Go to the line holding "الاسم (783, 2143)" in the entries below and write out exactly every line down to and including the line holding "Communication (348, 2307)".

===== Data supplied =====

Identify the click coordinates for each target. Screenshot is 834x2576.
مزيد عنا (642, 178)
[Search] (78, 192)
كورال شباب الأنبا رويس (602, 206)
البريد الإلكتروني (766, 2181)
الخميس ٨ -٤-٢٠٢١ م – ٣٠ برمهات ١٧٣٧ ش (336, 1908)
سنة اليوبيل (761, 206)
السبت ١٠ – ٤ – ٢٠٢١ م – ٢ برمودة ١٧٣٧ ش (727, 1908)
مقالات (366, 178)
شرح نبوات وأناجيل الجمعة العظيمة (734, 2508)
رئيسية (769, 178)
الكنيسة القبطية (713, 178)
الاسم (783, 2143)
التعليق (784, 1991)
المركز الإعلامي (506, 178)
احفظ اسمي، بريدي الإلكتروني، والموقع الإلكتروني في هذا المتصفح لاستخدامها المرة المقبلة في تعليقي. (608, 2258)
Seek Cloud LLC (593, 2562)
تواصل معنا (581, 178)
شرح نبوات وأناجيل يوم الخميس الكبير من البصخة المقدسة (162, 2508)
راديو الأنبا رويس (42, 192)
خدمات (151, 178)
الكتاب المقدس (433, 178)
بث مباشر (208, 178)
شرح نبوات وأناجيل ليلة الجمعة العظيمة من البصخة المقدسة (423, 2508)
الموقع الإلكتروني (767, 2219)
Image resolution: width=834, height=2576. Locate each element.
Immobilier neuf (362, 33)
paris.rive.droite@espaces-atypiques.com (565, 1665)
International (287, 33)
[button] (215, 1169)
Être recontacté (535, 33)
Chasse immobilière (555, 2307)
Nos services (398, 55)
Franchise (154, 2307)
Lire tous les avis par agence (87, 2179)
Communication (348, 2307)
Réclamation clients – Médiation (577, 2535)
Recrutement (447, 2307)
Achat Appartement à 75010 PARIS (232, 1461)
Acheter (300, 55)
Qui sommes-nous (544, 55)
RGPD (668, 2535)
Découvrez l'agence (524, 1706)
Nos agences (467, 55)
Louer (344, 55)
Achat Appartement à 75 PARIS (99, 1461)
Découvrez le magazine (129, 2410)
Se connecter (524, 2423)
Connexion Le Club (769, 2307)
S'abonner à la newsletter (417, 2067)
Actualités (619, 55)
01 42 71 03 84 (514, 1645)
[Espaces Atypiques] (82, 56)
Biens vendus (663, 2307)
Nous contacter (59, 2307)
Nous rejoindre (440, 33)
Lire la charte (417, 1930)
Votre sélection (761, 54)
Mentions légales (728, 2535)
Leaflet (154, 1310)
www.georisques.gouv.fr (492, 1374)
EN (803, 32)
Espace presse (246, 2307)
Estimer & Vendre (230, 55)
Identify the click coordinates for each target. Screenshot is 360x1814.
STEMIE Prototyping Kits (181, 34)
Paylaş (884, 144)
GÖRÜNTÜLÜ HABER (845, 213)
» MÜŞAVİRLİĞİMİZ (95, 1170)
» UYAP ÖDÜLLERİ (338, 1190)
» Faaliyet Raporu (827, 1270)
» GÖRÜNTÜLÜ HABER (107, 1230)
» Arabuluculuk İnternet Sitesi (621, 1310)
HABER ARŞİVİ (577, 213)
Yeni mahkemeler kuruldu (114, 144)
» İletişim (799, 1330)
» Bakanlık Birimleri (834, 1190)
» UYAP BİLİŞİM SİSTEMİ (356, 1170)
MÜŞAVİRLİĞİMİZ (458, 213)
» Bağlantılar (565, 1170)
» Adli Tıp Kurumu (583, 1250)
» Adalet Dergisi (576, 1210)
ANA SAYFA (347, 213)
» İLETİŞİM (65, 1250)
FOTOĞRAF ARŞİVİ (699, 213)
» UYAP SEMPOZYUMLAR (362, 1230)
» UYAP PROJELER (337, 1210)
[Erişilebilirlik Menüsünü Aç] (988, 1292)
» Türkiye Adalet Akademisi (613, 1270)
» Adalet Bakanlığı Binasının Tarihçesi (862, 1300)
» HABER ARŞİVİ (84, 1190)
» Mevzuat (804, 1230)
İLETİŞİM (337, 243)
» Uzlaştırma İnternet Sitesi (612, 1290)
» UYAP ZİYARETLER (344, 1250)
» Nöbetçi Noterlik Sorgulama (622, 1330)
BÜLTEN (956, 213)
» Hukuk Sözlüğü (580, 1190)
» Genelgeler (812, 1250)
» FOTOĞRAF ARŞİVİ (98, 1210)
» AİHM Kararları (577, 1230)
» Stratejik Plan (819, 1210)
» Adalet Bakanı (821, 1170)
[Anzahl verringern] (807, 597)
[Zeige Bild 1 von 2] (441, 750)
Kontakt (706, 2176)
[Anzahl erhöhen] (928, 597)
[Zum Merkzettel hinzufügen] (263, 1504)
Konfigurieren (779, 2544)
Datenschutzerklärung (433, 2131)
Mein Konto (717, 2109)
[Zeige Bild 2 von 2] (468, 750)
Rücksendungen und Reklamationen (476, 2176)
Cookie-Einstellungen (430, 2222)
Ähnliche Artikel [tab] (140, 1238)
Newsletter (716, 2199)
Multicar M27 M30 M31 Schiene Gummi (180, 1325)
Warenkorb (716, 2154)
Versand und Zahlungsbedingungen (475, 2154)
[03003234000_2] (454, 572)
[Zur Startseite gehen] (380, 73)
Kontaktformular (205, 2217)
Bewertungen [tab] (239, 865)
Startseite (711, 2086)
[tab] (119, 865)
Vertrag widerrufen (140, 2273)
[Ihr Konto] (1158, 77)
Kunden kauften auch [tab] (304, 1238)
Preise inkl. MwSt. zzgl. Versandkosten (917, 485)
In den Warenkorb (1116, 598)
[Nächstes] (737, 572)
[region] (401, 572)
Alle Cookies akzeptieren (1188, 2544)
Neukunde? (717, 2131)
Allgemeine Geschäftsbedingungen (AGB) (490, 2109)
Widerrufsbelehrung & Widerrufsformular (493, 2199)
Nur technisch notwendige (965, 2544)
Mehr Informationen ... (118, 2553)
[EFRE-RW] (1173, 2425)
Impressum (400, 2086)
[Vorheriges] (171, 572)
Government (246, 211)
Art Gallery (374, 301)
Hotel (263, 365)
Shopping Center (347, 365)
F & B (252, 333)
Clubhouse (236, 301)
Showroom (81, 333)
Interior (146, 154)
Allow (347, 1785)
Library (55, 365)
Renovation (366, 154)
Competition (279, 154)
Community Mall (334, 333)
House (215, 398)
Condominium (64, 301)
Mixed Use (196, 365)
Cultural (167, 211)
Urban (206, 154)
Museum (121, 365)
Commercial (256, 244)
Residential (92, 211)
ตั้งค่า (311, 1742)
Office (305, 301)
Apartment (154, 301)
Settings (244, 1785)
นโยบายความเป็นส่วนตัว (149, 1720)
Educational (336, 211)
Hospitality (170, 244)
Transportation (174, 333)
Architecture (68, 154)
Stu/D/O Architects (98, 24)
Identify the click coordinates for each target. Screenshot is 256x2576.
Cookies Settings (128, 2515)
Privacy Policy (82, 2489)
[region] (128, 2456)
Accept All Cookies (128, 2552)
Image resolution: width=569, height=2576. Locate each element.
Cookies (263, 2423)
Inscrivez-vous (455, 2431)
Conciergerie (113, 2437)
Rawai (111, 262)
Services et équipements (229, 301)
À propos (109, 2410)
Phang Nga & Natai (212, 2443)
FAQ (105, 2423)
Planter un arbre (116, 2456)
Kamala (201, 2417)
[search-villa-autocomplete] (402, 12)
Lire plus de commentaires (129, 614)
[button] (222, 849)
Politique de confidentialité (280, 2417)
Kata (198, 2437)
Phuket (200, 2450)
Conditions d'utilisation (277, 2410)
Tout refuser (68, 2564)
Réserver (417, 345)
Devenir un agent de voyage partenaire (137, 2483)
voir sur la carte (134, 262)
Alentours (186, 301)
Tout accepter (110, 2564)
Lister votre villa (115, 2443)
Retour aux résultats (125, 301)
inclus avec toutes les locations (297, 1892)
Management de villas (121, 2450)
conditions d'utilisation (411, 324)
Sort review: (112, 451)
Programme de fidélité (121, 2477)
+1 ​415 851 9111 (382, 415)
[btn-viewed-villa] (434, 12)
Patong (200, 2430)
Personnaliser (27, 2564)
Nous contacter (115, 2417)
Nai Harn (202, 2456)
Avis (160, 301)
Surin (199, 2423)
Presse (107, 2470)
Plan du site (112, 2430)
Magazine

=====

## Written answer
الاسم (783, 2143)
التعليق (784, 1991)
المركز الإعلامي (506, 178)
احفظ اسمي، بريدي الإلكتروني، والموقع الإلكتروني في هذا المتصفح لاستخدامها المرة المقبلة في تعليقي. (608, 2258)
Seek Cloud LLC (593, 2562)
تواصل معنا (581, 178)
شرح نبوات وأناجيل يوم الخميس الكبير من البصخة المقدسة (162, 2508)
راديو الأنبا رويس (42, 192)
خدمات (151, 178)
الكتاب المقدس (433, 178)
بث مباشر (208, 178)
شرح نبوات وأناجيل ليلة الجمعة العظيمة من البصخة المقدسة (423, 2508)
الموقع الإلكتروني (767, 2219)
Image resolution: width=834, height=2576. Locate each element.
Immobilier neuf (362, 33)
paris.rive.droite@espaces-atypiques.com (565, 1665)
International (287, 33)
[button] (215, 1169)
Être recontacté (535, 33)
Chasse immobilière (555, 2307)
Nos services (398, 55)
Franchise (154, 2307)
Lire tous les avis par agence (87, 2179)
Communication (348, 2307)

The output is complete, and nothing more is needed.